NATUURLEXICON


Berkenbladrolkever

Deporaus betulae


De Berkenbladrolkever Deporaus betulae, ook Zwarte Berkenbladroller of Zwarte Sigarenmaker genoemd, meet tot 5 mm. Deze snuitkever heeft regelmatige puntrijen op de dekvleugels. De snuit is ongeveer even lang als de kop. De mannetjes verschillen van de vrouwtjes door hun opvallend verdikte achterdijen.

Het is een algemeen voorkomende glanzend zwarte kever die op Berk-soorten Betula species en soms ook op Els-soorten Alnus species of Hazelaar Corylus avellana in bosranden en bosjes voorkomt.

De vrouwtjes spinnen bladeren tot een sigaarvormig kokertje.

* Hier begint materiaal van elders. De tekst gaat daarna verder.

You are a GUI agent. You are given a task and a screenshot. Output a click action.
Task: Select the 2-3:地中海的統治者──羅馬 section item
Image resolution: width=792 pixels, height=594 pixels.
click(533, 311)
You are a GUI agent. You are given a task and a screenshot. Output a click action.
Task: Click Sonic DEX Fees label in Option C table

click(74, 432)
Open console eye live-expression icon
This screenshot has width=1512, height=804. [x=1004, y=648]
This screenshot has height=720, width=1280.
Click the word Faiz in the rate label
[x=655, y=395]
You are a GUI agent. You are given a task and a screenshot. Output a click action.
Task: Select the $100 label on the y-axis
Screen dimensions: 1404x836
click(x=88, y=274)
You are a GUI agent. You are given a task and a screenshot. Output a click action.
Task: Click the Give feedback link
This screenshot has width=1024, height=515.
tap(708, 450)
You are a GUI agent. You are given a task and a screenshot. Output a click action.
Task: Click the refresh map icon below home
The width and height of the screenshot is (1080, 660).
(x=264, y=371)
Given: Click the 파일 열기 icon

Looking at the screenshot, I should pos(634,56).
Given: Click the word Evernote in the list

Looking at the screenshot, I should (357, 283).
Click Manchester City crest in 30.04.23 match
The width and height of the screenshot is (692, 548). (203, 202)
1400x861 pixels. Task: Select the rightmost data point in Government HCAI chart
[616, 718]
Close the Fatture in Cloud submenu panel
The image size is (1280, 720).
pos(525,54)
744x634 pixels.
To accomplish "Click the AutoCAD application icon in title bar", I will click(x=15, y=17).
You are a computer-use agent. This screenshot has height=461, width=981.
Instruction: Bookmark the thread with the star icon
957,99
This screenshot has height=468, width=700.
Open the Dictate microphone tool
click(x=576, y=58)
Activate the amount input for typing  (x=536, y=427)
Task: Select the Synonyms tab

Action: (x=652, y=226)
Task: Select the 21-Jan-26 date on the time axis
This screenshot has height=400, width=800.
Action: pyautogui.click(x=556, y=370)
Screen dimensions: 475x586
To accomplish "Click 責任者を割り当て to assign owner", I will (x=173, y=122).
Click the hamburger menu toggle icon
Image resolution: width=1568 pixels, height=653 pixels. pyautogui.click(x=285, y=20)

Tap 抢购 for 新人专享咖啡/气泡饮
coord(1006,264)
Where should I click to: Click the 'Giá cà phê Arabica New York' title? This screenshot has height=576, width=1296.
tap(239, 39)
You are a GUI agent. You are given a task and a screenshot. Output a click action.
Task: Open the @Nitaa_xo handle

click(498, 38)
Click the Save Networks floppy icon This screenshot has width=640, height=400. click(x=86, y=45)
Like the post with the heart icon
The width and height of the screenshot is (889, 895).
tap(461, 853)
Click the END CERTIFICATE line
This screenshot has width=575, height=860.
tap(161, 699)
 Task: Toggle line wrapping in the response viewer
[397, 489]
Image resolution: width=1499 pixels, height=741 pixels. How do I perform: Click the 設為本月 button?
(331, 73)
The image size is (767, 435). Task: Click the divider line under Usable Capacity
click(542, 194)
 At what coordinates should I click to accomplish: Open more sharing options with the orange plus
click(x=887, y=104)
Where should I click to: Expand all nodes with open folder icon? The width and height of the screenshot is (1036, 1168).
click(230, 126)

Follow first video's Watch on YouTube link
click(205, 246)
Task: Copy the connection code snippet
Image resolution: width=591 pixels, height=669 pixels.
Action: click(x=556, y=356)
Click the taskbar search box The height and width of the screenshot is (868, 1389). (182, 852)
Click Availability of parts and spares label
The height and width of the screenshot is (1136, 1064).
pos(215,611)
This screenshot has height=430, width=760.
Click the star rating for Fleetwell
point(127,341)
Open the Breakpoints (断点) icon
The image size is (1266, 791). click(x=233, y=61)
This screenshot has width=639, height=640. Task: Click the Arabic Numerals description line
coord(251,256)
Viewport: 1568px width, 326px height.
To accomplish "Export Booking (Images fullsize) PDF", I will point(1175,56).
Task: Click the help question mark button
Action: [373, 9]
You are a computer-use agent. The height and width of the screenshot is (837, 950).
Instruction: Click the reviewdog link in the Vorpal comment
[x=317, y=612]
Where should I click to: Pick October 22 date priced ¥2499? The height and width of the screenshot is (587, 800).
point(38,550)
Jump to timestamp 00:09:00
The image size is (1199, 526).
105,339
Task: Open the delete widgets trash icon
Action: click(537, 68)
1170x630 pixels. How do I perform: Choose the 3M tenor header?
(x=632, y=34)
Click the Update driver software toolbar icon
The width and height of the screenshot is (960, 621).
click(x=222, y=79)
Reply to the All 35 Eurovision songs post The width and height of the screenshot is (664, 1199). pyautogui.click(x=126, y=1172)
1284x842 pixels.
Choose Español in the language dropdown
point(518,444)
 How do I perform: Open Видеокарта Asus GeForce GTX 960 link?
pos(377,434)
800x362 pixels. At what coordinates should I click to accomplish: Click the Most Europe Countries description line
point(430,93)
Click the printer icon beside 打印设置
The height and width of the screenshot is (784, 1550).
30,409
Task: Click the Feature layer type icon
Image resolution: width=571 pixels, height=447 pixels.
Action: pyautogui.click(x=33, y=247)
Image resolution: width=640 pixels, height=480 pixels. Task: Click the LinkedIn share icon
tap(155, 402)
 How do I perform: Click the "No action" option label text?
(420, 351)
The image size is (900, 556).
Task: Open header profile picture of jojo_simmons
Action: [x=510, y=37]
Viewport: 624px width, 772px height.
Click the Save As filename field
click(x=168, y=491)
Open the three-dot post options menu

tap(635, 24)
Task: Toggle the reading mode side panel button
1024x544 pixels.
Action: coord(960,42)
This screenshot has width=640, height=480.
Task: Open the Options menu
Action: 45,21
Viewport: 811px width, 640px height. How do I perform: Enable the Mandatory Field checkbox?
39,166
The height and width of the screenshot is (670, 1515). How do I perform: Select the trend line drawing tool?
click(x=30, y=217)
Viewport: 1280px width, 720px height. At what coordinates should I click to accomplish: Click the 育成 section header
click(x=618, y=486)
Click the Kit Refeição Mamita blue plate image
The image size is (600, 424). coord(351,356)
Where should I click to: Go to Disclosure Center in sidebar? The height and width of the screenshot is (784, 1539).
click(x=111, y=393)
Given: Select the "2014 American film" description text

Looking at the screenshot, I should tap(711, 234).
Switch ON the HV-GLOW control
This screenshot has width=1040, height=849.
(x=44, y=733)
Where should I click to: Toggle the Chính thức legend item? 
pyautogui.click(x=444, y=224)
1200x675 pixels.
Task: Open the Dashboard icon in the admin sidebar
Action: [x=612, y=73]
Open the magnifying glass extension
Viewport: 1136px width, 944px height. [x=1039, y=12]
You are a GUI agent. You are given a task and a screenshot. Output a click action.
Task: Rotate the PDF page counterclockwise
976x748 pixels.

De kever vervaardigt dit kokertje uit 1 of meer boombladeren of delen ervan, waartoe vaak insnijdingen in het blad worden geknaagd. Door het aanbijten van de middennerf doet de kever de uitgesneden bladdelen verdorren. De uitsneden worden opgerold tot een vaak sigaarvormige en dubbelwandige koker. De snuit wordt hierbij gebruikt als een naai-instrument en een eigen excretie als kleefmiddel.

Het kokertje wordt vervolgens gebruikt als “nest” waarin 1 tot 6 eitjes worden gelegd en waarin de larven volledig opgroeien. Soms worden in het kokertje nog speciaal aangebrachte zakjes gemaakt en worden de eitjes daarin gelegd.

Na het afvallen van de bladkoker kruipen de larven uit om te verpoppen en vervolgens te overwinteren in de bodem.